Uno degli effetti poco esaminati indotti dalla pandemia è stato, mi sembra, la sua incidenza sulla comunicazione, sul “tono del messaggio”. Non mi riferisco qui alla comunicazione/informazione specificamente indirizzate al fenomeno, ma a quella che ha per target la società in generale e a quella indirizzata al mercato dei consumatori, la pubblicità. La prima è stata tutta un’antologia di messaggi positivi all’insegna dell’empatia collettiva e della sua promozione, spesso raccontata da testimoni autorevoli, quelli che la lingua del marketing chiama opinion maker: influencer e blogger della Rete, star dello spettacolo, campioni dello sport, personaggi influenti della galassia sociale e via elencando: “siamo con voi (uniti si vince)”.

La pubblicità – quasi tutta, quasi sempre – invece ha smorzato i toni del linguaggio utilizzato e contemporaneamente ha modificato il suo contenuto. La comunicazione pubblicitaria si è aggiornata in relazione alla “indisponibilità all’acquisto” degli utenti e dei consumatori di beni prodotti e servizi. Prodotti sono forzatamente usciti dalla scena, rimpiazzati in certi casi da messaggi e proposte inediti di prodotti beni e servizi new entry. Gli spot e gli annunci istituzionali, di marca, di prodotto – hanno perso l’aggressività dell’invito a comperare “subito”; in queste settimane la quasi totalità dei messaggi, palesemente o meno, è indirizzata al “poi”, a un futuro palingenetico anche se temporalmente non definito. Non di rado, i messaggi pubblicitari – accennando al “come eravamo” – ci propongono una visione del futuro meno edonistica dei precedenti, una specie di invito collettivo a credere in un nuovo eden, tanto immancabile quanto indistinto. La comunicazione ha cambiato voce.

E poi, fateci caso, il coronavirus ha indotto gli italiani a esporre il bianco rosse verde in misura molto maggiore rispetto a quando gioca la nazionale di calcio e, adesso, quasi tutti i messaggi hanno un denominatore comune: il tricolore nazionale assurto come in passato (Risorgimento, Grande guerra, imprese coloniali, regime fascista) a simbolo dell’Italia “che ricomincia” dell’Italia “che ce la fa”. Durante l’impietoso lockdown la bandiera, abbinata a quotidiani e riviste, è stata venduta in edicola come le mascherine anticontagio e il gel sanificante.

Considerazione finale e un po’ amara: se l’invito a sentirsi nazione coesa e italiani “virtuosi” viene testimoniato da chi produce e vende beni e servizi invece che da famiglia e scuola, gli educatori istituzionali al senso civico (atteggiamenti mentali, credenze, valori, miti, visioni del passato, interpretazioni del presente, aspirazioni del futuro), non c’è da stare troppo allegri.

*-*-*

Per ciascuna affermazione indica se concorda con il brano sulla comunicazione durante la pandemia, rispondendo sì o no e citando alla lettera le parole decisive del brano. (a) Gli spot e gli annunci hanno smesso di invitare in modo aggressivo a comprare subito. (b) Gli italiani hanno esposto il tricolore meno di quanto facciano quando gioca la nazionale di calcio. (c) Durante il lockdown la bandiera è stata venduta in edicola insieme a quotidiani e riviste.

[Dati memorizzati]
*-*-*

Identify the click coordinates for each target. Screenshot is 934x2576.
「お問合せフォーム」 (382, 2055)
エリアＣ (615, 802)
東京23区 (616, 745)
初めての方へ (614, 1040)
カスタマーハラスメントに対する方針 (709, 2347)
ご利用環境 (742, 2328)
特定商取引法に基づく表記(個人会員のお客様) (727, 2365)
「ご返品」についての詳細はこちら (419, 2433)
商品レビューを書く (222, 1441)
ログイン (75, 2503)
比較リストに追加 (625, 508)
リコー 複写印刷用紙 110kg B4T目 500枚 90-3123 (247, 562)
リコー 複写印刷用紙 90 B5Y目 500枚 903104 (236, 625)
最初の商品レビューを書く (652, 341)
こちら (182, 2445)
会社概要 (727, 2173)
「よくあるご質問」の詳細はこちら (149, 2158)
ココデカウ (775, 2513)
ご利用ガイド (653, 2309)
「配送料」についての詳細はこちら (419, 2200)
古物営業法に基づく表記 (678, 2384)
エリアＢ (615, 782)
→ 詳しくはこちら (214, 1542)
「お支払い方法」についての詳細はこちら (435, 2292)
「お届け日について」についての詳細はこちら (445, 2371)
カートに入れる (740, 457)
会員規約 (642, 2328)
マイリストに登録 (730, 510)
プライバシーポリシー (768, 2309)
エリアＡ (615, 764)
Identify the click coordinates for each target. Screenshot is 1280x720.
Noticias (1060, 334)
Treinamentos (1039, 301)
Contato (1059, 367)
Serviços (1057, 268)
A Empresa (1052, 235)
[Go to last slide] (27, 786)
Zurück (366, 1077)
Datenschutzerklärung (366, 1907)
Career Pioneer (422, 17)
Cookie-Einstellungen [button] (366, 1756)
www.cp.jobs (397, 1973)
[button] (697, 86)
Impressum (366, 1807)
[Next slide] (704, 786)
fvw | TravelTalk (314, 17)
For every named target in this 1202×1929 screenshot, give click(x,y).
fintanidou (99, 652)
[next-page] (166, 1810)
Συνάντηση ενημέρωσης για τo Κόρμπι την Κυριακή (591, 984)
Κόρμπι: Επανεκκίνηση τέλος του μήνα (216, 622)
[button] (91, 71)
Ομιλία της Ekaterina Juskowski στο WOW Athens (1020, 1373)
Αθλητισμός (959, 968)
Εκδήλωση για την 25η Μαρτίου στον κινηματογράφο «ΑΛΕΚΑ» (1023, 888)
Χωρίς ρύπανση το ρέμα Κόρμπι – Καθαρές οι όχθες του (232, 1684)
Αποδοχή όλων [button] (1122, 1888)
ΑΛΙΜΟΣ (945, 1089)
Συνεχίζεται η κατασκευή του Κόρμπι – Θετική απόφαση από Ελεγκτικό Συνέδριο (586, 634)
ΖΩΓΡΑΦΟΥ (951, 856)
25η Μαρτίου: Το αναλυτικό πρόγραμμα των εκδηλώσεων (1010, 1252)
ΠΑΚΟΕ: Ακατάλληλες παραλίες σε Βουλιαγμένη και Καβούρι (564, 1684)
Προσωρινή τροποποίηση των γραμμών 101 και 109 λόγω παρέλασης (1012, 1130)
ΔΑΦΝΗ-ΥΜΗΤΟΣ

*-*-*

* _Soluzione dell'esercizio_
(a) Sì: «hanno perso l’aggressività dell’invito a comperare “subito”».
(b) No: «in misura molto maggiore rispetto a quando gioca la nazionale di calcio».
(c) Sì: «la bandiera, abbinata a quotidiani e riviste, è stata venduta in edicola».